Qualitätswein
 
 
 

In Deutschland amtlich geprüfter und mit einer Prüfnummer versehener Wein gemäss §§ 17 bis 19 des Weingesetzes von 1994, der die gesetzlichen analytischen und sensorischen Mindestanforderungen erfüllt, erkennbar am Zusatz "QbA" (Qualitätswein bestimmter Anbaugebiete).

Anforderungen: Mindestalkoholgehalt 7 Vol%, Aufbesserung mit Zucker (Chaptalisierung) um maximal 2 Vol% Alkohol zusätzlich, alternativ Entsäuerung oder Säurezusatz gestattet. Flüchtige Säuren bis maximal 1,2 g/l. Für Zusatzstoffe wie Schwefel sind Höchstgrenzen festgelegt. Verschnitte mit Weinen, die außerhalb der EU hergestellt wurden, sind nicht gestattet.
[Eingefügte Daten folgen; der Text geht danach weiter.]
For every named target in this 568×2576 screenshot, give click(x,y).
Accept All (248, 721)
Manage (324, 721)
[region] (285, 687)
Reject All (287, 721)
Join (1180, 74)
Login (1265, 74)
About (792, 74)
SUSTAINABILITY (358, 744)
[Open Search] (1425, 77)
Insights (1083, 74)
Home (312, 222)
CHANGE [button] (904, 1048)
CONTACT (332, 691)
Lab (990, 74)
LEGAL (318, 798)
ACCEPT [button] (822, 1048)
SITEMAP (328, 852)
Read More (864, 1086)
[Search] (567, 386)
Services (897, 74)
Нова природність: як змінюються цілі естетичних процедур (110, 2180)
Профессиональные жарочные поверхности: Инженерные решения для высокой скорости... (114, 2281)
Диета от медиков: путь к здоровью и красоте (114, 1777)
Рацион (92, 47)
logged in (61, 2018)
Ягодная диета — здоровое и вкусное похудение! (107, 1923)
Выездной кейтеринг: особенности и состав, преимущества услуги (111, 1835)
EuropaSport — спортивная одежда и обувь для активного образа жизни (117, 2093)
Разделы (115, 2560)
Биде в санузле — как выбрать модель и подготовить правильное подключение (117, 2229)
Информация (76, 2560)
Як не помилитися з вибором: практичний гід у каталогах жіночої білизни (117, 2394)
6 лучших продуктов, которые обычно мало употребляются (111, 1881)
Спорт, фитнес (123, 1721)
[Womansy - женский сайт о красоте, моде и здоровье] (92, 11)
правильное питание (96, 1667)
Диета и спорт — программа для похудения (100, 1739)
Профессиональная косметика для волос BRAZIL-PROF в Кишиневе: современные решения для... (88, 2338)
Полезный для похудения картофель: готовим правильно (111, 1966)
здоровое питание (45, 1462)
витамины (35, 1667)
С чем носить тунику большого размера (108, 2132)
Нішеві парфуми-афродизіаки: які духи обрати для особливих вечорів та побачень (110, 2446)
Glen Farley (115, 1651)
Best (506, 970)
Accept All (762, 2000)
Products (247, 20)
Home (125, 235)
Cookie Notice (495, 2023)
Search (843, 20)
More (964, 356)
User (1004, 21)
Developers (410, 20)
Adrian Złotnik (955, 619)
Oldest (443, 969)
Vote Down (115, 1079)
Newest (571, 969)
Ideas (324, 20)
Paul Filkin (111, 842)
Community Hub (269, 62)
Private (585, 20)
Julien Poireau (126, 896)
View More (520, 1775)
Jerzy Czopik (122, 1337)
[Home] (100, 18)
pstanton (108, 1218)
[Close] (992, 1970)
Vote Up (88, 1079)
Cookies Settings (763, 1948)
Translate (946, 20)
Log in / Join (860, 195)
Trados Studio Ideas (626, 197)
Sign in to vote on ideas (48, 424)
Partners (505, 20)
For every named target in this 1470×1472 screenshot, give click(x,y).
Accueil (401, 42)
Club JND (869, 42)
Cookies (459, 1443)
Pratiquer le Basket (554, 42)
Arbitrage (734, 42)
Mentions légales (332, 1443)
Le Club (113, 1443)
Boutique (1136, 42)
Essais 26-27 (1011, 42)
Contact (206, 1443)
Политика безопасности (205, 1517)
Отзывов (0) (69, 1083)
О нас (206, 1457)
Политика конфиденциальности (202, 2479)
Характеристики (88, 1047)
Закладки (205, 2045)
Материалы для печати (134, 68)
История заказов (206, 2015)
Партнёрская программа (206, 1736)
Qualitätswein mit Prädikat

Als Kabinett, Spätlese, Auslese, Beerenauslese, Trockenbeerenauslese oder Eiswein erlaubte Zusatzbezeichnung für inländische Qualitätsweine gemäss § 20 des Weingesetzes von 1994, erkennbar am Zusatz "QmP" (Qualitätswein mit Prädikat). Für Beerenauslese, Trockenbeerenausles und Eiswein gilt ein Mindestalkoholgehalt von 5,5 Vol%.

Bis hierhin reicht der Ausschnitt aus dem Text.